In a documentary released in December last year, Tian Junhua has been out in the daytime and at night in the past decade. He has visited dozens of bat caves in Hubei Province and collected precious bat virus samples.

“In the past ten years, we have visited every corner of Hubei Province, explored dozens of undeveloped caves and studied more than 300 kinds of virus vectors,” Tian said. “If our skin is bare, it’s easy to get in touch with bat feces, pollutants,” he said. The researchers wore protective clothing, goggles, masks, headlights, [and had] flashlights. “We are well prepared for this unknown adventure.”

This is a war without gunpowder. In the film, two researchers armed [sic], climbed the rugged cave wall to remove the captured bats. A staff member wearing gloves grabbed the bat. Tian Junhua put the collected samples of the bat into the specimen box and then put the bat back into the cave.

In May 2017, a report by Xinhua News Agency described Tian’s work: “The environment for collecting bat samples is extremely bad. There is a stench in the bat cave. Bats carry a large number of viruses in their bodies. If they are not careful, they are at risk of infection. But Tian Junhua is not afraid to go to the mountain with his wife to catch Batman.”

Tian Junhua summed up the experience that the most bats can be caught by using the sky cannon and pulling the net. But in the process of operation, Tian Junhua forgot to take protective measures. Bat urine dripped on him like raindrops from the top. If he was infected, he could not find any medicine. It was written in the report.

The wings of bats carry sharp claws. When the big bats are caught by bat tools, they can easily spray blood. Several times bat blood was sprayed directly on Tian’s skin, but he didn’t flinch at all. After returning home, Tian Junhua took the initiative to isolate for half a month. As long as the incubation period of 14 days does not occur, he will be lucky to escape, the report said

We don’t know if Tian Junhua has been so lucky on bat-catching. But scientists have shown that bat viruses can infect people directly, without the need for so-called intermediate hosts.

Most microbiologists dismiss the belief that the virus was manufactured in a lab, arguing that viruses do on occasion jump from animals to humans on their own such as in the case of the Middle East Respiratory Syndrome, which is passed from camels to humans, or the swine and the avian flu—especially when humans and animals live in close proximity to each other, as is the case in Asia.

Gertz’s report, however, could shed light on how this particular virus jumped from bats to humans before morphing into a global pandemic.

At this time, scientists believe they have identified as many as eight different subtypes of Covid-19.

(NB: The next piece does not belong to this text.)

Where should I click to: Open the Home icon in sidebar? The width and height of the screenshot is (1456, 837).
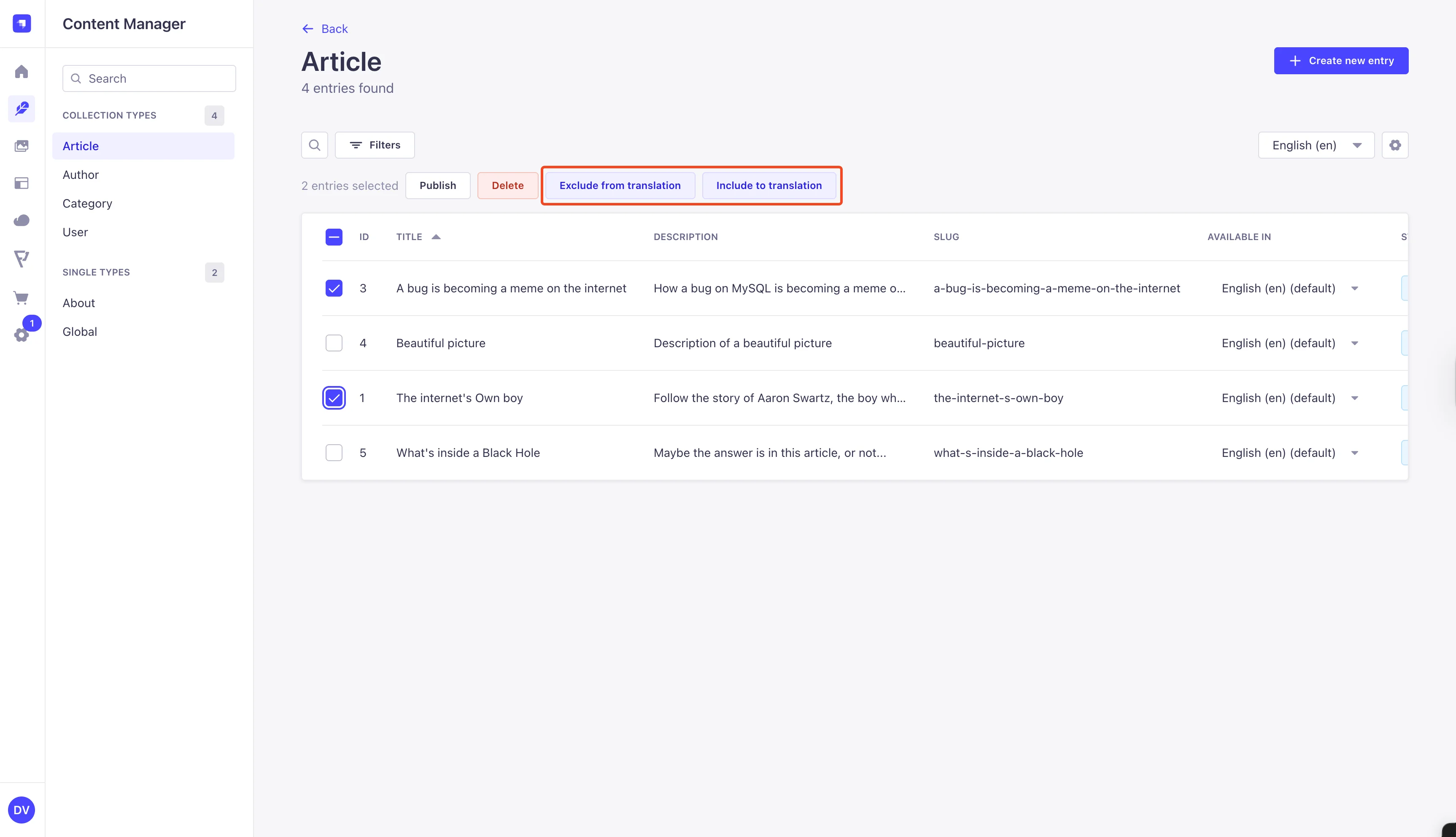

A report in USA Today published March 27 documents these different strains, noting that there is good news to be found in this.

“The SARS-CoV-2 virus first began causing illness in China sometime between mid-November and mid-December,” reported USA Today. “Its genome is made up of about 30,000 base pairs. Humans, by comparison, have more than 3 billion. So far even in the virus’s most divergent strains scientists have found only 11 base pair changes.”

That is good news for scientists and healthcare workers. Finding a cure for one virus is a lot easier than finding cures for eight—or even more—different ones.

According to this report, scientists believe they have located patient X for the United States.

“Most cases on the U.S. West Coast are linked to a strain first identified in Washington state,” reports USA Today. “It may have come from a man who had been in Wuhan, China, the virus’s epicenter, and returned home on Jan. 15. It is only three mutations away from the original Wuhan strain, according to work done early in the outbreak by Trevor Bedford, a computational biologist at Fred Hutch, a medical research center in Seattle.”